(Stored items)
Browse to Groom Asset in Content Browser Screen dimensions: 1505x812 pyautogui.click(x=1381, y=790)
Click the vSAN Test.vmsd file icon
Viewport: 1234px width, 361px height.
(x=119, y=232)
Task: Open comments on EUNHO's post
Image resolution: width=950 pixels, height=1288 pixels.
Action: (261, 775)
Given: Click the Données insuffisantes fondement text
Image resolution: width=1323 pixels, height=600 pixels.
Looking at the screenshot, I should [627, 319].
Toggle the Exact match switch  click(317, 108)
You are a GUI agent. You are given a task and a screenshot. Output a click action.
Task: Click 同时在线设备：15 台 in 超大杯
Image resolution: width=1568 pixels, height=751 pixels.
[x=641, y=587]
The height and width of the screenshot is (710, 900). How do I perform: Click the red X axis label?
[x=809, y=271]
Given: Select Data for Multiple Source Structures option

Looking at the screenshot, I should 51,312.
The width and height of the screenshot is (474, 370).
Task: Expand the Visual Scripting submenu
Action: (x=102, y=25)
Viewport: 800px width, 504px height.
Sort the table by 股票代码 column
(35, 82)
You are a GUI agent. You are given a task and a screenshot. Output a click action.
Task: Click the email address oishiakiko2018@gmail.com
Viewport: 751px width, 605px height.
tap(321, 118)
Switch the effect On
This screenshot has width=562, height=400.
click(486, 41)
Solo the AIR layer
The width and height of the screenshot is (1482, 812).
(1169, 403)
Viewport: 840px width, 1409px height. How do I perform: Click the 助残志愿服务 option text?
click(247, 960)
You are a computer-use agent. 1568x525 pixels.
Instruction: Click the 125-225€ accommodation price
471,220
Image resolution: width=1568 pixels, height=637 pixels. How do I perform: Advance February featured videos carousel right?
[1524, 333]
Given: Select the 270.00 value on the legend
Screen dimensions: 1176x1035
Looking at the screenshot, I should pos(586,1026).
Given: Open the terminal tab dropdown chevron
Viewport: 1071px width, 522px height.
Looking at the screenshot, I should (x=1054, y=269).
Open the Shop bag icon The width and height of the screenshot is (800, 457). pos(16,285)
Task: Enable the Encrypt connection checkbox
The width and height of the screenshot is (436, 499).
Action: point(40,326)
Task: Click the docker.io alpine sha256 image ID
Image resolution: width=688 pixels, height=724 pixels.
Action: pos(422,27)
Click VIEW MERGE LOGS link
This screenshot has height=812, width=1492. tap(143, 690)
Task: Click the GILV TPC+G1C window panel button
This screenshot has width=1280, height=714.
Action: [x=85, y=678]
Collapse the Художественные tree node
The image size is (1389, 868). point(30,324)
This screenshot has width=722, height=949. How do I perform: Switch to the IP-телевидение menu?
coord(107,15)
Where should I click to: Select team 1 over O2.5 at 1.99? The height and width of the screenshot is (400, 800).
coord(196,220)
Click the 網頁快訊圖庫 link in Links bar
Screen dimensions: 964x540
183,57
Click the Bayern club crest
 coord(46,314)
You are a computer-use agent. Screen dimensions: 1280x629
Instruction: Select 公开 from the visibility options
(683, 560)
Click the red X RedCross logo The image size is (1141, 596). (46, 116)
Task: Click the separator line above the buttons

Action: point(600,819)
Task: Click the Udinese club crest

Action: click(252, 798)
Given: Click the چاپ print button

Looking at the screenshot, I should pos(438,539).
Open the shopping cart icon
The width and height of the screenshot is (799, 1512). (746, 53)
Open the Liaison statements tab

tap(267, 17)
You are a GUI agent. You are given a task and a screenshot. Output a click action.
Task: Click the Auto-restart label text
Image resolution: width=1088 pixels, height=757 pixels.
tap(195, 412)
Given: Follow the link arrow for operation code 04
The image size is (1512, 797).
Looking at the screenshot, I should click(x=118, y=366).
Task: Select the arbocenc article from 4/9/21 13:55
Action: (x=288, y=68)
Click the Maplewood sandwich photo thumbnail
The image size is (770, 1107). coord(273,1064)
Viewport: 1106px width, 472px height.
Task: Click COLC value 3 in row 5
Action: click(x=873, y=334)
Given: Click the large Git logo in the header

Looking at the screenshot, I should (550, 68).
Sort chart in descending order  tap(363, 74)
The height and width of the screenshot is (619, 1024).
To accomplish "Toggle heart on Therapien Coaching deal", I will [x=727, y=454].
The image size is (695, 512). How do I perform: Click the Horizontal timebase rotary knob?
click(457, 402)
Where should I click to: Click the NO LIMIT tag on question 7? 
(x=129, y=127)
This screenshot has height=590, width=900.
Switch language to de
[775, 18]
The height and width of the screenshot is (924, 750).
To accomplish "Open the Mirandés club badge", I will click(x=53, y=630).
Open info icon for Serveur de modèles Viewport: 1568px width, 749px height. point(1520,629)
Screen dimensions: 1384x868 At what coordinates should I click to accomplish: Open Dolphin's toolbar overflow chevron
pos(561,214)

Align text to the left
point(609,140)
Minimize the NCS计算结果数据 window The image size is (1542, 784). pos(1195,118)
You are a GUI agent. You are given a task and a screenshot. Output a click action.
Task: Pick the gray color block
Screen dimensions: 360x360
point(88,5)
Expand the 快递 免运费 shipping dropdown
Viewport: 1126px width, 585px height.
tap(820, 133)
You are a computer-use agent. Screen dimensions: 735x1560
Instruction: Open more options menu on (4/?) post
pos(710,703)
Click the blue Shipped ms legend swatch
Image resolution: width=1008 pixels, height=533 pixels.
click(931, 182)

◆ EXERCISE DETAILS ◆
The answer must be an exact copy of the lines from the one containing "Open the Liaison statements tab" through the last line of the records, both included.

◆ OUTPUT OF THE TASK ◆
Open the Liaison statements tab

tap(267, 17)
You are a GUI agent. You are given a task and a screenshot. Output a click action.
Task: Click the Auto-restart label text
Image resolution: width=1088 pixels, height=757 pixels.
tap(195, 412)
Given: Follow the link arrow for operation code 04
The image size is (1512, 797).
Looking at the screenshot, I should click(x=118, y=366).
Task: Select the arbocenc article from 4/9/21 13:55
Action: (x=288, y=68)
Click the Maplewood sandwich photo thumbnail
The image size is (770, 1107). coord(273,1064)
Viewport: 1106px width, 472px height.
Task: Click COLC value 3 in row 5
Action: click(x=873, y=334)
Given: Click the large Git logo in the header

Looking at the screenshot, I should (550, 68).
Sort chart in descending order  tap(363, 74)
The height and width of the screenshot is (619, 1024).
To accomplish "Toggle heart on Therapien Coaching deal", I will [x=727, y=454].
The image size is (695, 512). How do I perform: Click the Horizontal timebase rotary knob?
click(457, 402)
Where should I click to: Click the NO LIMIT tag on question 7? 
(x=129, y=127)
This screenshot has height=590, width=900.
Switch language to de
[775, 18]
The height and width of the screenshot is (924, 750).
To accomplish "Open the Mirandés club badge", I will click(x=53, y=630).
Open info icon for Serveur de modèles Viewport: 1568px width, 749px height. point(1520,629)
Screen dimensions: 1384x868 At what coordinates should I click to accomplish: Open Dolphin's toolbar overflow chevron
pos(561,214)

Align text to the left
point(609,140)
Minimize the NCS计算结果数据 window The image size is (1542, 784). pos(1195,118)
You are a GUI agent. You are given a task and a screenshot. Output a click action.
Task: Pick the gray color block
Screen dimensions: 360x360
point(88,5)
Expand the 快递 免运费 shipping dropdown
Viewport: 1126px width, 585px height.
tap(820, 133)
You are a computer-use agent. Screen dimensions: 735x1560
Instruction: Open more options menu on (4/?) post
pos(710,703)
Click the blue Shipped ms legend swatch
Image resolution: width=1008 pixels, height=533 pixels.
click(931, 182)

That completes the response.